- Source material
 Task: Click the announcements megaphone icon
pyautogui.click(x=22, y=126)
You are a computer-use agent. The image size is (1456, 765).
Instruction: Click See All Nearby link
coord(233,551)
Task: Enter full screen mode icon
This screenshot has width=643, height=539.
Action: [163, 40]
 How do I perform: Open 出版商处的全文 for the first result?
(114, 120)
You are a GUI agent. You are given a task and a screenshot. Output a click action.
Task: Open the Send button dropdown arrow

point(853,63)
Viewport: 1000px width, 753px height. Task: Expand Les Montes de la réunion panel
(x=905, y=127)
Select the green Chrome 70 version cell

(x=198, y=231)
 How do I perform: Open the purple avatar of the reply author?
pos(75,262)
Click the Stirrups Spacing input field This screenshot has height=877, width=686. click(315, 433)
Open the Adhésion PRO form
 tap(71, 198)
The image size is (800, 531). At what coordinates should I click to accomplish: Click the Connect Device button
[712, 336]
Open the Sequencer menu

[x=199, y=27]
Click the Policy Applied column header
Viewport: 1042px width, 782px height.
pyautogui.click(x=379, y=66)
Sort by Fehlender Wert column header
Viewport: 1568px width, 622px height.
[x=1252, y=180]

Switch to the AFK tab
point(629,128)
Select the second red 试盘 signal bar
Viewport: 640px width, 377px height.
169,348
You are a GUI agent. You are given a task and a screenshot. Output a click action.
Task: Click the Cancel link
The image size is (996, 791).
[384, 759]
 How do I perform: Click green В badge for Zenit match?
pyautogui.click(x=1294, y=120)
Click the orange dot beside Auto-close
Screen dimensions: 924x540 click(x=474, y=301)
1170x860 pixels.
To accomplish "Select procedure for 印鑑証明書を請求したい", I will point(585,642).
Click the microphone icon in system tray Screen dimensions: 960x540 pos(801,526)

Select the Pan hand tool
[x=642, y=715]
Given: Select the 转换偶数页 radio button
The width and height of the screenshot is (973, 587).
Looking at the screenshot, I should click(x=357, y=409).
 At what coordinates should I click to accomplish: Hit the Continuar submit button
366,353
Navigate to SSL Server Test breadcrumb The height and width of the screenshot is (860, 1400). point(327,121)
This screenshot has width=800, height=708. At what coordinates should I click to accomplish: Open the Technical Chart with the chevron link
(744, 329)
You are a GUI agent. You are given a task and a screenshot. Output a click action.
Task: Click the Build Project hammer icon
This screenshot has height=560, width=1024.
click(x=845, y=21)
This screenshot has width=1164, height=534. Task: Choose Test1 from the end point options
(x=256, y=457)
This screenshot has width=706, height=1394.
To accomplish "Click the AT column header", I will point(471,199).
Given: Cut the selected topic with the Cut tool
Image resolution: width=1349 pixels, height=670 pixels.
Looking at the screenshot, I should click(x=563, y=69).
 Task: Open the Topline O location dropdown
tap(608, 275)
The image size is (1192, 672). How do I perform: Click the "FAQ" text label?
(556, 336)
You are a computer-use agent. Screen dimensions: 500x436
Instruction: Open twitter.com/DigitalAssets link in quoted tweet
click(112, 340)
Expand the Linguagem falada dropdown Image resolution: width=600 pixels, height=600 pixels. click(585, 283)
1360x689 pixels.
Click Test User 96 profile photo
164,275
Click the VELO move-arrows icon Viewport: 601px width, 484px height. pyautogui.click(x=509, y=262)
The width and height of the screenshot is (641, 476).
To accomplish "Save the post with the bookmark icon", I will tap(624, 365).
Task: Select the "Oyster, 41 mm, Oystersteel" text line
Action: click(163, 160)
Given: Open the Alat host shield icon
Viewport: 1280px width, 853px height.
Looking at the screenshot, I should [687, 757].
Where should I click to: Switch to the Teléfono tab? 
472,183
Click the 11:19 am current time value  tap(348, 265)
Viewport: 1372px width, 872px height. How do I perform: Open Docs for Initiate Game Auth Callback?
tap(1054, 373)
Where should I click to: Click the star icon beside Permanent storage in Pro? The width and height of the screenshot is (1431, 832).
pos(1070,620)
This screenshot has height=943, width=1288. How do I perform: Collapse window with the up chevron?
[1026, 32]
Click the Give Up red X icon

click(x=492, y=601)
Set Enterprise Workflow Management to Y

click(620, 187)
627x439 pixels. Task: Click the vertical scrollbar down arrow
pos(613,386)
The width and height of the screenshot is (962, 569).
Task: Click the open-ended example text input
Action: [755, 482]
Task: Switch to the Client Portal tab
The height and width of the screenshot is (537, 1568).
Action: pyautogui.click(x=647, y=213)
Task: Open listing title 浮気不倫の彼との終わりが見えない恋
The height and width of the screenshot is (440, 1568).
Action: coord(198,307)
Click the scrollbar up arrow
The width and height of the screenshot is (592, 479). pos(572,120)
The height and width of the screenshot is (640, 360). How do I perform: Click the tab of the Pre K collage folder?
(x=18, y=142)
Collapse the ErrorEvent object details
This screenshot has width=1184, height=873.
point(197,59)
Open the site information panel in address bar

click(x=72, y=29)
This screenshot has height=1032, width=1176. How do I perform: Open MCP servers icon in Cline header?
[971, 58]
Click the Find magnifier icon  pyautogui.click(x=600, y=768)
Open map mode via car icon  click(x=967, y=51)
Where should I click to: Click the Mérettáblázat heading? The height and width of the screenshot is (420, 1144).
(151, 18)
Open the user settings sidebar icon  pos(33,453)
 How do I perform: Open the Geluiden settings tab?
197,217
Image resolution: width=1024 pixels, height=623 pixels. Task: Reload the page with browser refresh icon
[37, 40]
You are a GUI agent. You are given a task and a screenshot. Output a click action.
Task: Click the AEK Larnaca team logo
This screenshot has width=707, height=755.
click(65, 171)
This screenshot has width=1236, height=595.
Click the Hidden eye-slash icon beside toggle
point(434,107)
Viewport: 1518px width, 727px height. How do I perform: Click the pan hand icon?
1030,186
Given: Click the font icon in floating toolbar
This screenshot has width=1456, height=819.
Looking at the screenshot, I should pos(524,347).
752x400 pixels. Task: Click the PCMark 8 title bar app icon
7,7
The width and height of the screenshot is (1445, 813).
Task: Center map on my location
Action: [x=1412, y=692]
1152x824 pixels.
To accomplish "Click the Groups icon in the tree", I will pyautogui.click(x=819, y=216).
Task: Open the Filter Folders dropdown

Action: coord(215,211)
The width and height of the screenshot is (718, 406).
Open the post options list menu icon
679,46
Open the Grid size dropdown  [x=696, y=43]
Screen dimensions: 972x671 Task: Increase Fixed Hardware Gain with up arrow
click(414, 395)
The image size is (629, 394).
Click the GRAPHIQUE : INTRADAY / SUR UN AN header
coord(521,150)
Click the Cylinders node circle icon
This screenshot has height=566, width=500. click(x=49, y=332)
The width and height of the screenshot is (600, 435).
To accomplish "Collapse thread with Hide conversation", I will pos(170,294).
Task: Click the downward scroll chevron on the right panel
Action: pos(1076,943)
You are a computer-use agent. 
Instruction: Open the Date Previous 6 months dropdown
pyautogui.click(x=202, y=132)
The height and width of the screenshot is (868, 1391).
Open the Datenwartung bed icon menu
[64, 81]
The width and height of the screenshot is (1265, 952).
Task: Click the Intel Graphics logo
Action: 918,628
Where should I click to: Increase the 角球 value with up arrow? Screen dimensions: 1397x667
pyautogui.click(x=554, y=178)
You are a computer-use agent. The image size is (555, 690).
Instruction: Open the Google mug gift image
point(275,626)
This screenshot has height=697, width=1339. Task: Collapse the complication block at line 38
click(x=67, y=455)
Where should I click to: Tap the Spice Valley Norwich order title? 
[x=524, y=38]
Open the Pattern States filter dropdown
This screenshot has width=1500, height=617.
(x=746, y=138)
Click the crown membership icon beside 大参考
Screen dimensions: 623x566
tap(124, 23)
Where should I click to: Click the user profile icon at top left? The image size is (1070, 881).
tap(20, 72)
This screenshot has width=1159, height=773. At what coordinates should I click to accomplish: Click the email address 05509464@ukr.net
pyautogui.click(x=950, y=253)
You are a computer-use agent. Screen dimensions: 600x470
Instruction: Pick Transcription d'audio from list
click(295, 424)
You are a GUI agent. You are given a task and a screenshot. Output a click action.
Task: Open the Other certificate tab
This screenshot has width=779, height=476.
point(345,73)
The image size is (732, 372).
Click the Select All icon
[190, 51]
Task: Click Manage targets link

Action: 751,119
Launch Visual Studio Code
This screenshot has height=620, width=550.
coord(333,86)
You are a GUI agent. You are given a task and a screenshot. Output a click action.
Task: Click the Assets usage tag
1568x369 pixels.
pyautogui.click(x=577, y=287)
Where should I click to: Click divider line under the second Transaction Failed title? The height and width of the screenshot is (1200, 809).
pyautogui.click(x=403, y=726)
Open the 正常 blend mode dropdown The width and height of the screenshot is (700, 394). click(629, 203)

- What to work on
Going back to the entries above, set down exactly the lines that begin at the one with "The image size is (996, 791)." and end at the one with "1170x860 pixels.", both included, and nothing else.

- Solution to this problem
The image size is (996, 791).
[384, 759]
 How do I perform: Click green В badge for Zenit match?
pyautogui.click(x=1294, y=120)
Click the orange dot beside Auto-close
Screen dimensions: 924x540 click(x=474, y=301)
1170x860 pixels.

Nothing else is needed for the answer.